Blog by Ramine Tinati, University of Southampton - RDA Europe Plenary 7 Early Career Programme Winner
The following article synthesizes my activities during the Research Data Alliance (RDA) Plenary meeting held in Tokyo, Japan, during March, 2016. I would first like to thank the RDA for providing me with an early careers award to support my travel and attendance.
In order to contextualise my research with the ongoing work at the RDA, I’ll provide a little background on my current research. As a research fellow on the SOCIAM project (http://sociam.org), in the Web and Internet Science department, University of Southampton, my current activities are two-fold; I perform studies and experiments on lots of heterogeneous types of data, which typically involves primary and secondary sources of data, either mined by myself, or by other researchers. My second strand of research involves the engineering and development of infrastructure capable of capturing, storing, processing, and analysing this data. Consequently, I interact with large-and-small data on a daily basis; and over the last few years, I’ve seen the growing enthusiasm towards establishing a community around the best practices of data use.
A project which I have been involved in since its incarnation in 2011 is the Web Observatory (http://webobservatory.org), which is supported by the Web Science trust, and the Web Science Network of Labs. In simple terms, the Web Observatory can be understood as a set of guiding technical and social principles which enable the discovery, sharing, access, and querying of different types of data (not limited to Web data). These principles were realised by the development of the Southampton Web Observatory platform (http://www.webobservatory.soton.ac.uk), which offers users to securely share, search, query, and build applications on data. In particular, my work on the Southampton Web Observatory includes research into the technologies and workflows suitable for the back-end big data infrastructure, which includes the ingestion, storage, and access to data, to the analysis and visualisation of real-time data streams.
Being aware of the RDA, and monitoring the activities of the RDA, my line of research aligns very well with the ongoing activities with several of the Working and Interest Groups within the RDA. Being able to attend the 7th RDA Plenary has been a great opportunity to understand how the RDA functions, learn about the ongoing work, contribute to the discussions, and perhaps most importantly, meet the community.
What follows only represents a snapshot of the three days of sessions, plenaries, and social activities during the RDA 7th Plenary meeting.

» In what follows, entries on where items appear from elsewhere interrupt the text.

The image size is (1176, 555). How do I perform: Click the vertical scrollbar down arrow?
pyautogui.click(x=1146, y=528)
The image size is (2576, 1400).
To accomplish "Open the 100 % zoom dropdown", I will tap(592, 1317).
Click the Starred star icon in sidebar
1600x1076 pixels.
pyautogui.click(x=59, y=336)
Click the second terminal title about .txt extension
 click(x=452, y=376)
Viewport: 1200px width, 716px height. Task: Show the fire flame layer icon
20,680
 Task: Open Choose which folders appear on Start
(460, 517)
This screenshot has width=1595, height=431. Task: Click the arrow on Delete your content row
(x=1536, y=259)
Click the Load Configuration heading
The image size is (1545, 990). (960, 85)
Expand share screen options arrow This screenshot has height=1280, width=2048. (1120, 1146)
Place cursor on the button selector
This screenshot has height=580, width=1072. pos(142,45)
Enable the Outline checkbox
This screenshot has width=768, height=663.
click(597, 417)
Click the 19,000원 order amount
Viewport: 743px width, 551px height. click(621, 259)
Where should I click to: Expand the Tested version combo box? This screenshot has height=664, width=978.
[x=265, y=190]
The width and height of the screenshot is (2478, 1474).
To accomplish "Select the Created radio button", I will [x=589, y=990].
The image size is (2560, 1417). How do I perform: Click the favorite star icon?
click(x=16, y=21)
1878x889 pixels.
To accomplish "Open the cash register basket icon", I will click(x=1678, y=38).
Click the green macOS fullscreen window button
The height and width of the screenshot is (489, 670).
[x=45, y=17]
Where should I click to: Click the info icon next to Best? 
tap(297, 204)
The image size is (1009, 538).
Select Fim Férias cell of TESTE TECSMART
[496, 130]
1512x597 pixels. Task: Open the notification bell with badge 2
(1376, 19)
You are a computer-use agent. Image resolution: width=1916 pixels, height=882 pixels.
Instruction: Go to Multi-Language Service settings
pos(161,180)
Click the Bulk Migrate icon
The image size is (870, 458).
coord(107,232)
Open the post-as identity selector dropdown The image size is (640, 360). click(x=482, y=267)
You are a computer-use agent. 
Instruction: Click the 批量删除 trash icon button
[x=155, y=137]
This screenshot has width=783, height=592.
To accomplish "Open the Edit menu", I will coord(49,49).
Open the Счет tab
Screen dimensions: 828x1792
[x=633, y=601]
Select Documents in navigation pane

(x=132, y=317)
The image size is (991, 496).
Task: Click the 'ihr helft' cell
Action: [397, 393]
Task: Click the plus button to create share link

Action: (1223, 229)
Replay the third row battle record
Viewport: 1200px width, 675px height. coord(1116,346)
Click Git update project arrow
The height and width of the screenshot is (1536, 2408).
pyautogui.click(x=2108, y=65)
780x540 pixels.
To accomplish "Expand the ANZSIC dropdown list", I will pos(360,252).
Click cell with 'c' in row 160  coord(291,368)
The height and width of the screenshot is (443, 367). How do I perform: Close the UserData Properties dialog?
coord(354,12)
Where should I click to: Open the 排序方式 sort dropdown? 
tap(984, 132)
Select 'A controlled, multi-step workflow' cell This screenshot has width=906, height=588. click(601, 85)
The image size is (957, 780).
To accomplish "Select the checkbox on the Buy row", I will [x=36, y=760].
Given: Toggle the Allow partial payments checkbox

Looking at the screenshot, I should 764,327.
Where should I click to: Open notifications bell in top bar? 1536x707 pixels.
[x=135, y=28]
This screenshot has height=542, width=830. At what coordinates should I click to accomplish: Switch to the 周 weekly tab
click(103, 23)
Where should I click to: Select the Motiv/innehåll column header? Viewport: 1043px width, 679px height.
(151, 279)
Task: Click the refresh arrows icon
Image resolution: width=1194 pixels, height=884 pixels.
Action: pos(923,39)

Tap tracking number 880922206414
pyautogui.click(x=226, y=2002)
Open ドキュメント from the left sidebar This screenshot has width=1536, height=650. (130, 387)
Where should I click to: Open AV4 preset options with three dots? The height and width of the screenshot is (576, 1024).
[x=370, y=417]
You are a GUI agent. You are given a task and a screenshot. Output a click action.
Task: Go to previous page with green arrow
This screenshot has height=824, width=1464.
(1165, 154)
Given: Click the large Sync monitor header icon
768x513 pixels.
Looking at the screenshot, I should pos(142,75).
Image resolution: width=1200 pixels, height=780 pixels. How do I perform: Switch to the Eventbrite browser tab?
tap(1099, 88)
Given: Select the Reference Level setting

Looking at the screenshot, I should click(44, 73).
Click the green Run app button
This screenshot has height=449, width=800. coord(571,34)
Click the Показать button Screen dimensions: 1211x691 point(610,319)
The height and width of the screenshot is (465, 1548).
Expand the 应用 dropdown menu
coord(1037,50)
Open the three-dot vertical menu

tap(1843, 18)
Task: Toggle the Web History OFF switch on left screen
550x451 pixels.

The first 2-days were opened with an engaging and lively plenary session with a mix of talks, panels, and reports of RDAs current achievements. These sessions really illustrated the extensiveness of the RDA, both in terms of the ongoing work, and the community engagement.
As part of my attendance to the RDA Meeting, I was fortunate enough to attend participate in several of the breakout sessions for the various Interest and Working Groups during the 3 days, and also support the Chairs of the Repository Platforms for Research Data, and Long Tail of Research Data Interest groups. Taking part in both of these groups was a great opportunity to contribute to the RDA, and also, help my current thinking in terms of my current activities, and also to the wider development of the Web Observatory. Additionally, these agenda and topics discussed in these IGs was extremely beneficial to understanding how the current development of the Southampton Web Observatory aligns with that of the discussions within the RDA, specifically with the design of platform standards, the representation and use of metadata for describing data, and perhaps how research data.
In relation to my current work, I found many of the discussions very fruitful, and gauging the level of discussion, so did the participants attending the breakout sessions. Within the Platforms for Research Data, there was a good discussion around the functional requirements of a platform capable of serving research data to the community. The current work in this IG has already led to a significant amount of work in constructing a matrix of features, based on the analysis of real-world research platforms. There was unanimous agreement that this would form a useful tool for designers to use when developing new platforms, or even as a guideline (or cheat sheet) for those wishing to use existing platforms. There was also agreement that more platforms need to be analysed in order to get a more holistic view of features required (and desired), and to situate the functional requirement analysis in the wider collection of extensive academic literature. It was good to see that the Web Observatory platform exhibited many of the functional requirements listed, whilst offering certain features which were unique (querying of real-time data), and thus could be a valuable use case for the matrix to contain. One – of several – action points from this breakout session will be to expand the current list of use cases, and also make sure that the IG’s efforts are not being replicated elsewhere in the RDA, and are known to the wider community.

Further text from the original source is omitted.